(Work task):
Give the records again in full, exactly as written.

(Stored data entries)
BEGIN
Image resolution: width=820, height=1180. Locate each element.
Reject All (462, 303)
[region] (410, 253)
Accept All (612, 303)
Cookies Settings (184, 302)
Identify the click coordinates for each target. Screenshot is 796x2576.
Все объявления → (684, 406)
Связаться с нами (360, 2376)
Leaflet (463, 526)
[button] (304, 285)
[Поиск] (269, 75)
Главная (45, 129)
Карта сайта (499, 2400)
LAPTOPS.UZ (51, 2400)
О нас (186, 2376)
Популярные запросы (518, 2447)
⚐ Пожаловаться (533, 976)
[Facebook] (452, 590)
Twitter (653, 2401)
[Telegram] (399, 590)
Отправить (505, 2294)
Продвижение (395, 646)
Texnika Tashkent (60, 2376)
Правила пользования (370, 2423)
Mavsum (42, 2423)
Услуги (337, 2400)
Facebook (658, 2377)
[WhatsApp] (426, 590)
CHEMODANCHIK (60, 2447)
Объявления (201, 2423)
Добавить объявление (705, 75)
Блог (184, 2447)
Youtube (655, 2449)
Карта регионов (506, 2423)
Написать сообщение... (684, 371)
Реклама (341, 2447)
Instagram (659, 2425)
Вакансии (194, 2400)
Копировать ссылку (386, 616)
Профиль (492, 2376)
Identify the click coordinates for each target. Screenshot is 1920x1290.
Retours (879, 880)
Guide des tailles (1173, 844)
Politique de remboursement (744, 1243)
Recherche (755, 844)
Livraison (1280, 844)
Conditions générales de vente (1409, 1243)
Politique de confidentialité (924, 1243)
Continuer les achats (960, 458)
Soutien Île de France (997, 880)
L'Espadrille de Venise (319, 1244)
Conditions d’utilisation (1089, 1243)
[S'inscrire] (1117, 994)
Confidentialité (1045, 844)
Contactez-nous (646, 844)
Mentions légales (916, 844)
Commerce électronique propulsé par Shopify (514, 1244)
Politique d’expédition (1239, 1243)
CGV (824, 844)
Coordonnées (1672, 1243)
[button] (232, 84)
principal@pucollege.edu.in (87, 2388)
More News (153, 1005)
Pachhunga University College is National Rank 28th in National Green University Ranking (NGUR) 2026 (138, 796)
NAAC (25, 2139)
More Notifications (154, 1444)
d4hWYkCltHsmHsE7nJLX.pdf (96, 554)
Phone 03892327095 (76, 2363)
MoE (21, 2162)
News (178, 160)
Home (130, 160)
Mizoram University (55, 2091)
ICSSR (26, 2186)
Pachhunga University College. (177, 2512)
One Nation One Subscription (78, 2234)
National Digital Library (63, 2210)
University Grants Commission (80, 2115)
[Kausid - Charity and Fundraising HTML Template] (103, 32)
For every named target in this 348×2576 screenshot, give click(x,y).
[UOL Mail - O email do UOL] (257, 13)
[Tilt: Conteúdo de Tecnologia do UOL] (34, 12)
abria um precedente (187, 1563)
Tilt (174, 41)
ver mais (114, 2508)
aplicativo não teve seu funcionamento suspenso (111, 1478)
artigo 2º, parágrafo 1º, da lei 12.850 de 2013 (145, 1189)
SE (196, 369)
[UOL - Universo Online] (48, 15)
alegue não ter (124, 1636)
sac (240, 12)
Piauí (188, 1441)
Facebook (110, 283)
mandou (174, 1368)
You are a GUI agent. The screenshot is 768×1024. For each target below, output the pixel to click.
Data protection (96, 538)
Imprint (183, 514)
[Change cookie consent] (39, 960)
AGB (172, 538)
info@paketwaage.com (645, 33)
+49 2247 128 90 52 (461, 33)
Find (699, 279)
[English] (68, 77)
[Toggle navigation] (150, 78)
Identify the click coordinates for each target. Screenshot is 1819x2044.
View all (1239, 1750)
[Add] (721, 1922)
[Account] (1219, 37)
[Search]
END
(Solved problem):
Image resolution: width=820, height=1180. Locate each element.
Reject All (462, 303)
[region] (410, 253)
Accept All (612, 303)
Cookies Settings (184, 302)
Identify the click coordinates for each target. Screenshot is 796x2576.
Все объявления → (684, 406)
Связаться с нами (360, 2376)
Leaflet (463, 526)
[button] (304, 285)
[Поиск] (269, 75)
Главная (45, 129)
Карта сайта (499, 2400)
LAPTOPS.UZ (51, 2400)
О нас (186, 2376)
Популярные запросы (518, 2447)
⚐ Пожаловаться (533, 976)
[Facebook] (452, 590)
Twitter (653, 2401)
[Telegram] (399, 590)
Отправить (505, 2294)
Продвижение (395, 646)
Texnika Tashkent (60, 2376)
Правила пользования (370, 2423)
Mavsum (42, 2423)
Услуги (337, 2400)
Facebook (658, 2377)
[WhatsApp] (426, 590)
CHEMODANCHIK (60, 2447)
Объявления (201, 2423)
Добавить объявление (705, 75)
Блог (184, 2447)
Youtube (655, 2449)
Карта регионов (506, 2423)
Написать сообщение... (684, 371)
Реклама (341, 2447)
Instagram (659, 2425)
Вакансии (194, 2400)
Копировать ссылку (386, 616)
Профиль (492, 2376)
Identify the click coordinates for each target. Screenshot is 1920x1290.
Retours (879, 880)
Guide des tailles (1173, 844)
Politique de remboursement (744, 1243)
Recherche (755, 844)
Livraison (1280, 844)
Conditions générales de vente (1409, 1243)
Politique de confidentialité (924, 1243)
Continuer les achats (960, 458)
Soutien Île de France (997, 880)
L'Espadrille de Venise (319, 1244)
Conditions d’utilisation (1089, 1243)
[S'inscrire] (1117, 994)
Confidentialité (1045, 844)
Contactez-nous (646, 844)
Mentions légales (916, 844)
Commerce électronique propulsé par Shopify (514, 1244)
Politique d’expédition (1239, 1243)
CGV (824, 844)
Coordonnées (1672, 1243)
[button] (232, 84)
principal@pucollege.edu.in (87, 2388)
More News (153, 1005)
Pachhunga University College is National Rank 28th in National Green University Ranking (NGUR) 2026 (138, 796)
NAAC (25, 2139)
More Notifications (154, 1444)
d4hWYkCltHsmHsE7nJLX.pdf (96, 554)
Phone 03892327095 (76, 2363)
MoE (21, 2162)
News (178, 160)
Home (130, 160)
Mizoram University (55, 2091)
ICSSR (26, 2186)
Pachhunga University College. (177, 2512)
One Nation One Subscription (78, 2234)
National Digital Library (63, 2210)
University Grants Commission (80, 2115)
[Kausid - Charity and Fundraising HTML Template] (103, 32)
For every named target in this 348×2576 screenshot, give click(x,y).
[UOL Mail - O email do UOL] (257, 13)
[Tilt: Conteúdo de Tecnologia do UOL] (34, 12)
abria um precedente (187, 1563)
Tilt (174, 41)
ver mais (114, 2508)
aplicativo não teve seu funcionamento suspenso (111, 1478)
artigo 2º, parágrafo 1º, da lei 12.850 de 2013 (145, 1189)
SE (196, 369)
[UOL - Universo Online] (48, 15)
alegue não ter (124, 1636)
sac (240, 12)
Piauí (188, 1441)
Facebook (110, 283)
mandou (174, 1368)
You are a GUI agent. The screenshot is 768×1024. For each target below, output the pixel to click.
Data protection (96, 538)
Imprint (183, 514)
[Change cookie consent] (39, 960)
AGB (172, 538)
info@paketwaage.com (645, 33)
+49 2247 128 90 52 (461, 33)
Find (699, 279)
[English] (68, 77)
[Toggle navigation] (150, 78)
Identify the click coordinates for each target. Screenshot is 1819x2044.
View all (1239, 1750)
[Add] (721, 1922)
[Account] (1219, 37)
[Search]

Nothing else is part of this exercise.